Canon 24-70mm f/2.8 Mark II Trounces the Mark I in Sharpness

Despite its girth, weight, and price, Canon’s original 24-70mm f/2.8L is a highly-regarded general-purposes lens. When the followup Mark II version was announced back in February, the higher-price tag, similar specs, and lack of IS had many photographers scratching their heads. Then the reviews started coming out.

Reviews had glowing things to say about the Mark II, calling it “the best performing Canon full-frame-compatible general purpose zoom lens available” and saying that it’s “way better than the lens it replaces.”

To quantify just how much sharper the Mark II version is over its predecessor, Roger Cicala over at LensRentals decided to pit 70 copies of the Mark II against 125 copies of the Mark I in Imatest tests. The chart above is what resulted (as you can probably guess, the upper right is “better”).

Here’s Cicala’s conclusion after seeing the results,

A look at the graph shows a couple of things. Overall, the range of variation of the Mk II lens is about the same as the Mk I version […] You can also see that three of the tested Mk II lenses seem to be out-of-sorts. The bottom line is that 3 lenses out of the 70 copies were not up to expectations. That is a bit higher than the 2% unacceptable rate we usually see ‘out of the box’.

One other thing demonstrates the difficulty we have with one of the less-than-expected copies; they’re still better than the best of the 24-70 Mk I versions. They just aren’t as much better as they should be.

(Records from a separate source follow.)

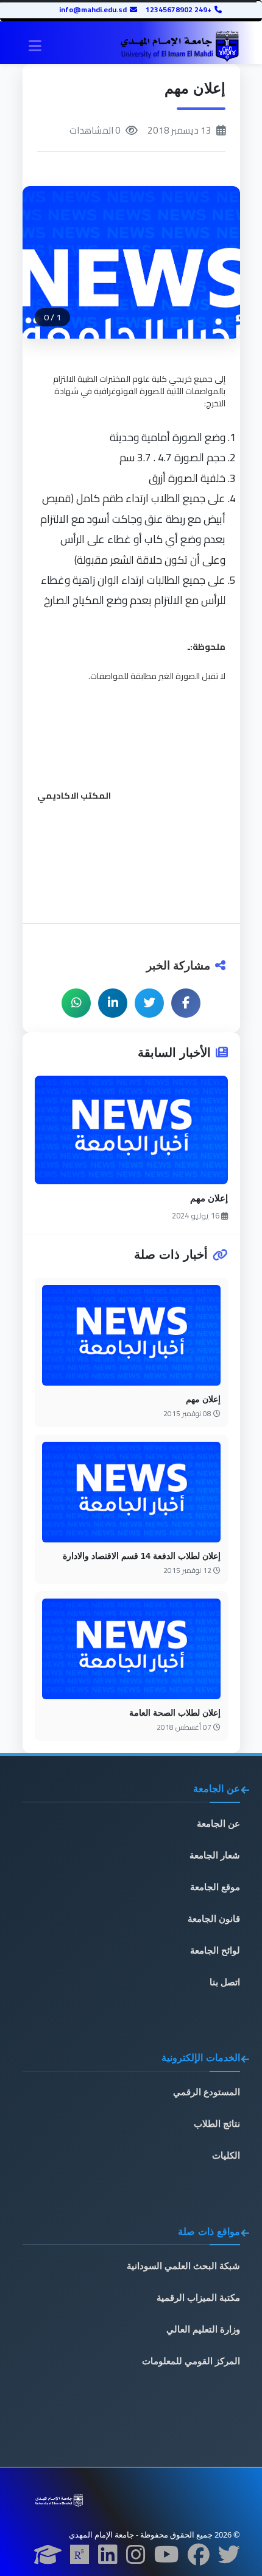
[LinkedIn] (108, 2558)
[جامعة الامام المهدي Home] (179, 46)
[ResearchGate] (80, 2558)
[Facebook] (199, 2558)
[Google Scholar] (48, 2558)
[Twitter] (229, 2558)
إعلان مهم (209, 1198)
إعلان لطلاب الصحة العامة (175, 1713)
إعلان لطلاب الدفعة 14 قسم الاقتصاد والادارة (142, 1556)
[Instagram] (136, 2558)
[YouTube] (166, 2558)
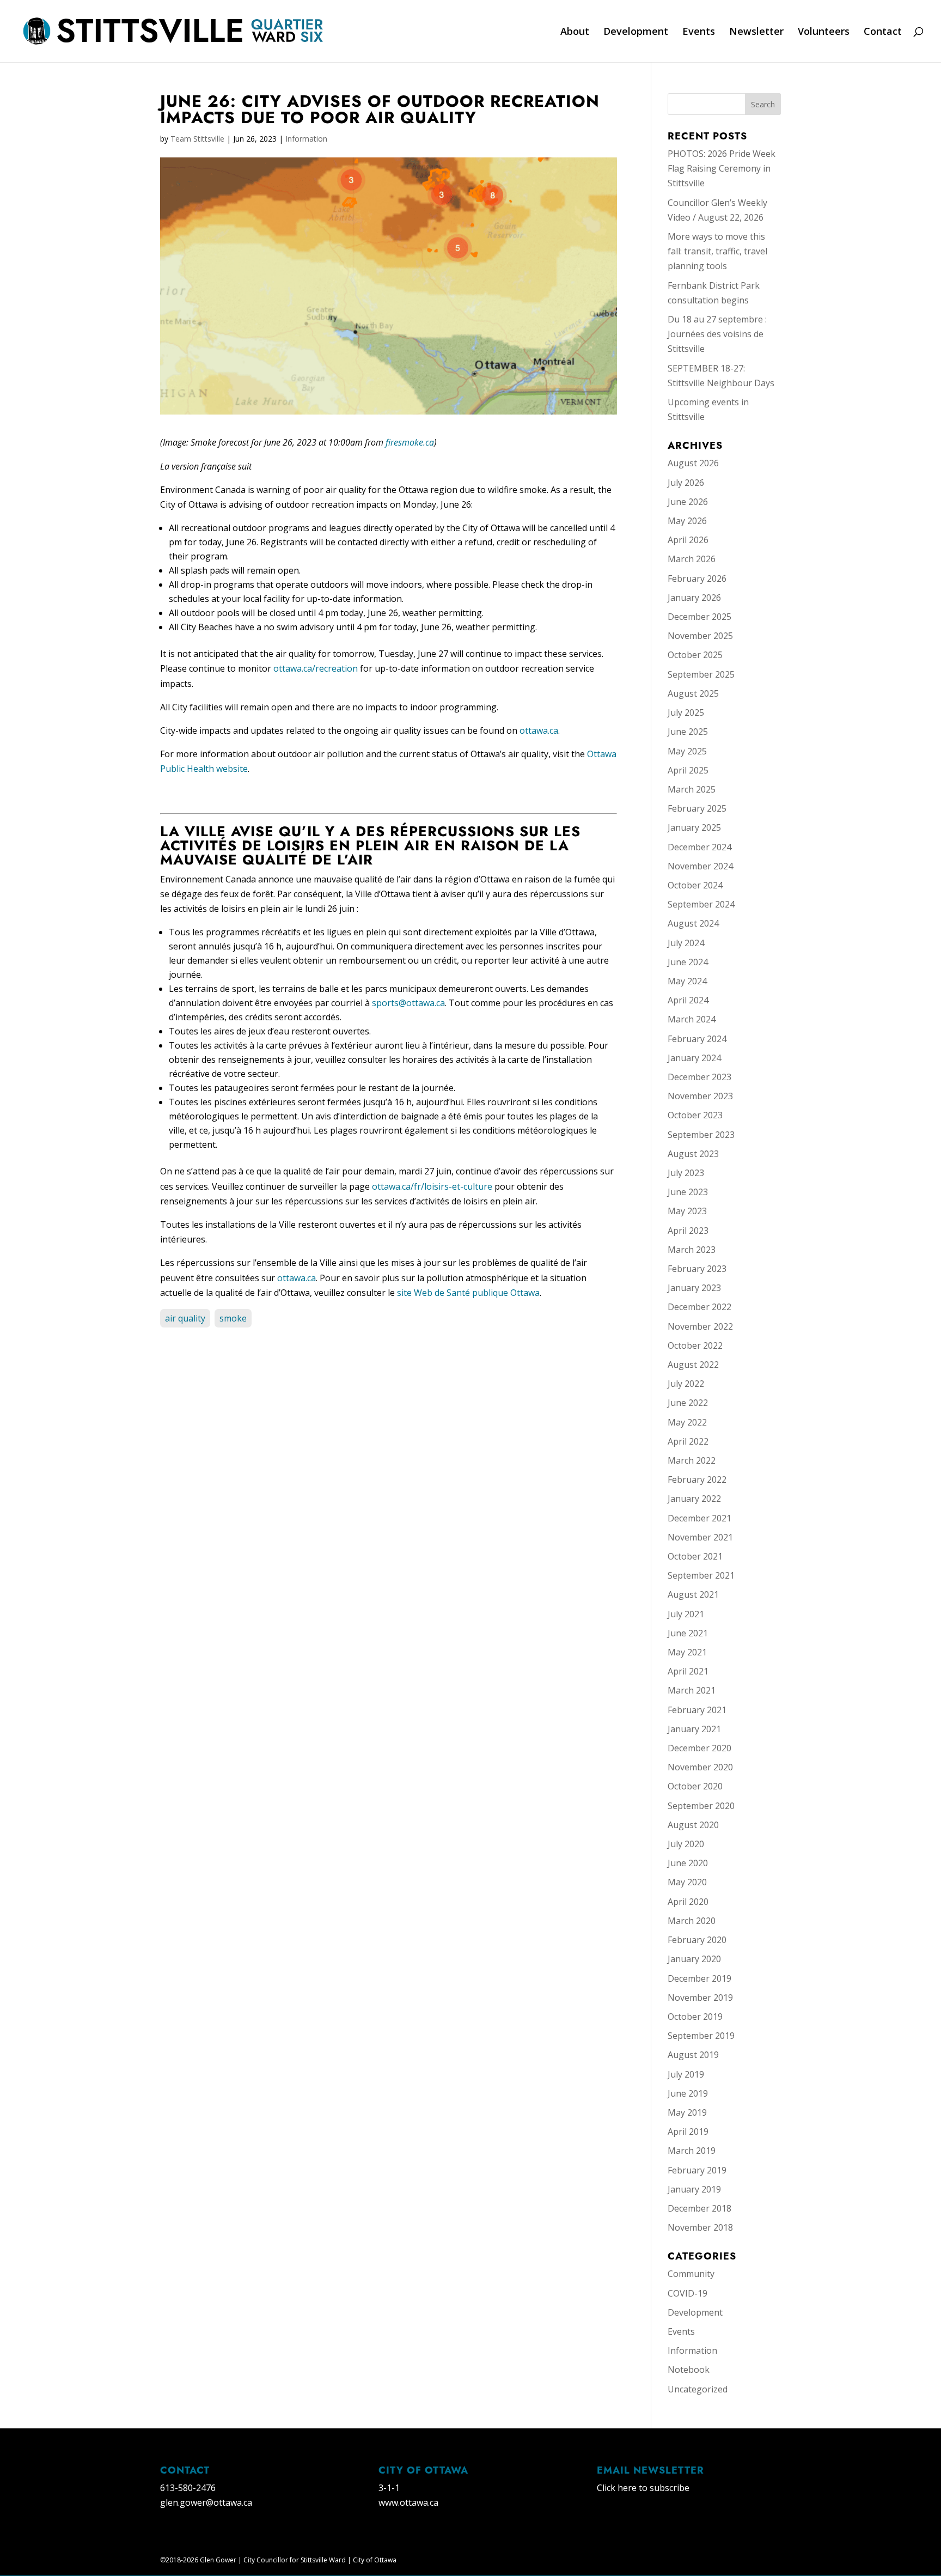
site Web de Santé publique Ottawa (468, 1293)
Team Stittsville (197, 138)
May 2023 (687, 1211)
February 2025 (697, 808)
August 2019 (693, 2055)
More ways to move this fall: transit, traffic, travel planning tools (717, 251)
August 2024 (693, 923)
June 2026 (688, 502)
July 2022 (686, 1384)
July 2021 (686, 1614)
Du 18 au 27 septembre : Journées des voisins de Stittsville (717, 334)
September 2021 (701, 1575)
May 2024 (687, 981)
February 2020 (697, 1940)
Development (635, 32)
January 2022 (694, 1499)
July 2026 (686, 483)
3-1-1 (389, 2488)
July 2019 (686, 2074)
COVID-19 (687, 2293)
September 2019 (701, 2036)
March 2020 (692, 1921)
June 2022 (688, 1403)
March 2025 (692, 789)
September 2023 (701, 1135)
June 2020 (688, 1863)
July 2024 (686, 943)
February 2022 (697, 1479)
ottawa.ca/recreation (315, 668)
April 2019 (688, 2131)
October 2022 (695, 1345)
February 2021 (697, 1710)
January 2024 (694, 1058)
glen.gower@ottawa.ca (206, 2502)
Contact (883, 32)
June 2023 (688, 1192)
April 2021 (688, 1671)
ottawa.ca (539, 730)
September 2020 (701, 1806)
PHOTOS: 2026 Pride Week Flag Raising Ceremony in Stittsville (721, 168)
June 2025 (688, 732)
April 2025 (688, 770)
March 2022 (692, 1460)
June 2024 (688, 962)
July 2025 (686, 712)
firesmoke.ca (410, 442)
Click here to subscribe (643, 2488)
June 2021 (688, 1633)
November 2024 (700, 866)
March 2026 (692, 559)
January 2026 (694, 598)
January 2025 (694, 827)
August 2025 (693, 693)
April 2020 (688, 1902)
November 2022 (700, 1326)
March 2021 (692, 1690)
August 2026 (693, 463)
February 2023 (697, 1269)
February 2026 (697, 578)
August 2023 (693, 1154)
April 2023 (688, 1231)
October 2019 (695, 2017)
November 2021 (700, 1537)
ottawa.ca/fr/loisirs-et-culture (432, 1186)
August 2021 (693, 1594)
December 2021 (699, 1518)
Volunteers (824, 32)
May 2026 (687, 521)
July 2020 (686, 1844)
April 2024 (688, 1000)
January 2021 (694, 1729)
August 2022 (693, 1365)
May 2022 (687, 1422)
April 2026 (688, 540)
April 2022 (688, 1441)
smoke (233, 1318)
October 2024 (695, 885)
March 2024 (692, 1019)
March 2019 (692, 2151)
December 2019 (699, 1978)
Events (698, 32)
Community (691, 2274)
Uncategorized (698, 2389)
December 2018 (699, 2208)
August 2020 (693, 1825)
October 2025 (695, 655)
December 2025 (699, 617)
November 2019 (700, 1997)
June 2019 (688, 2093)
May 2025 (687, 751)
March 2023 (692, 1250)
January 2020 (694, 1959)
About (574, 32)
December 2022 (699, 1307)
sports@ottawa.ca (408, 1003)
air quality (185, 1318)
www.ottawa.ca (408, 2502)
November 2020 (700, 1767)
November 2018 (700, 2227)
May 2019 (687, 2112)
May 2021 (687, 1652)
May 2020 (687, 1882)
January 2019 (694, 2189)
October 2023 (695, 1115)
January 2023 (694, 1288)
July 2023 (686, 1173)
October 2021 (695, 1556)
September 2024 (701, 904)
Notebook (689, 2370)
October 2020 (695, 1786)
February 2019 (697, 2170)
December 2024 (699, 847)
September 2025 (701, 674)
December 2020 (699, 1748)
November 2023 (700, 1096)
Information (306, 138)
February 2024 (697, 1039)
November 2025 (700, 636)
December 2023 (699, 1077)
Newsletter (756, 32)
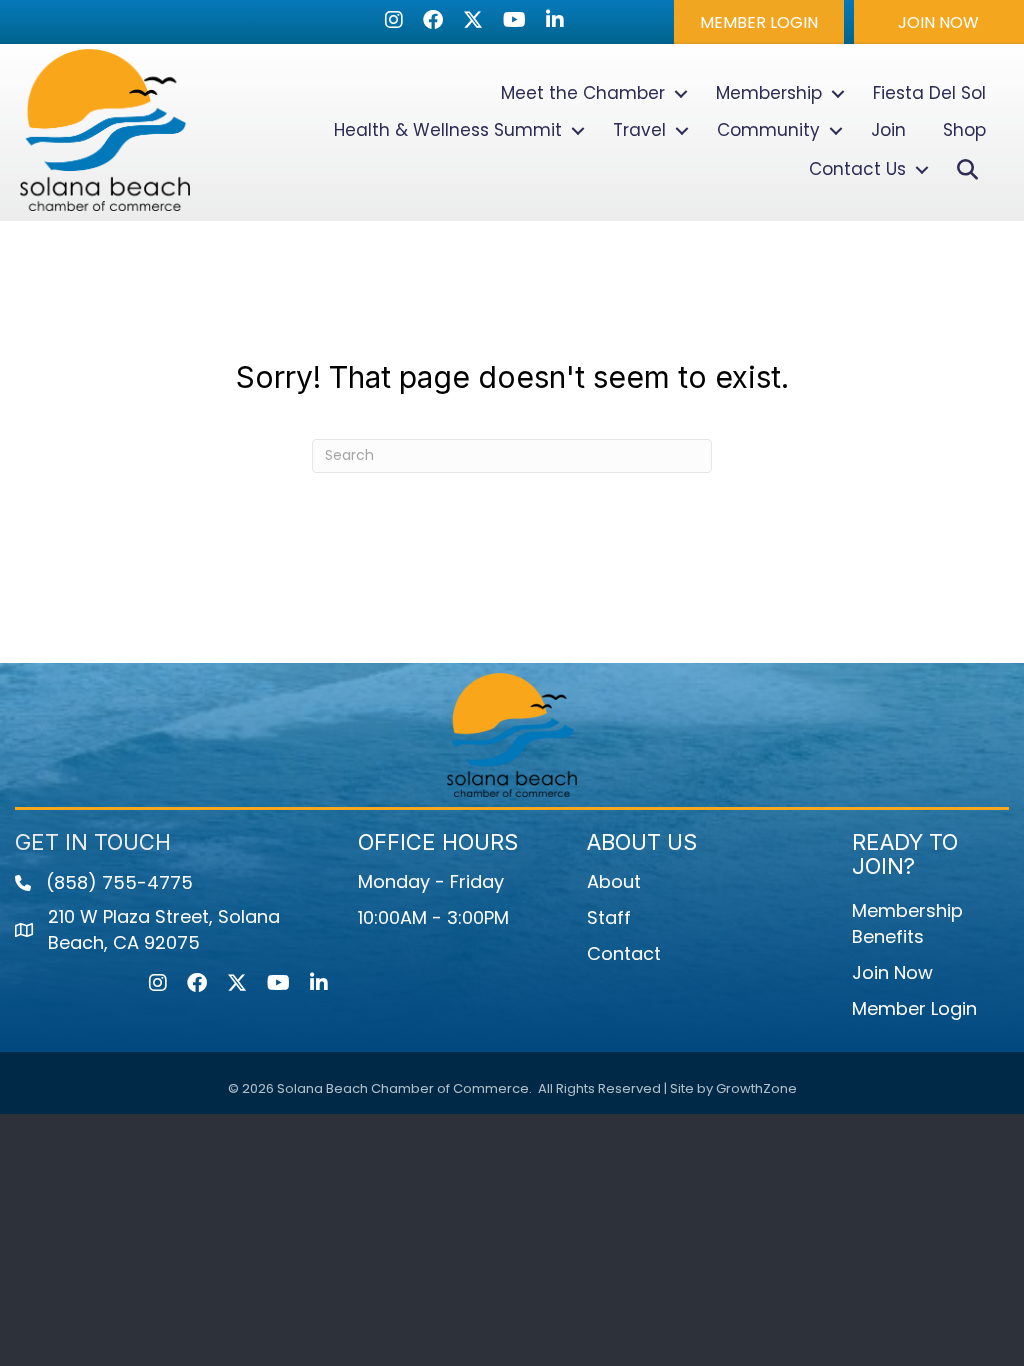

So basically, the Mark II lenses with the worst sharpness were still sharper than the sharpest Mark I lenses. That’s crazy.

Canon 24-70 Mk II Variation [LensRentals]


P.S. These tests also show a tricky thing about lens reviews: the fact that copy-to-copy variation can lead to different reviewers concluding different things about the image quality of lenses. It’d be nice if every reviewer had 70 of the same lens on hand to test, but sadly camera companies don’t send out review units by the truckload.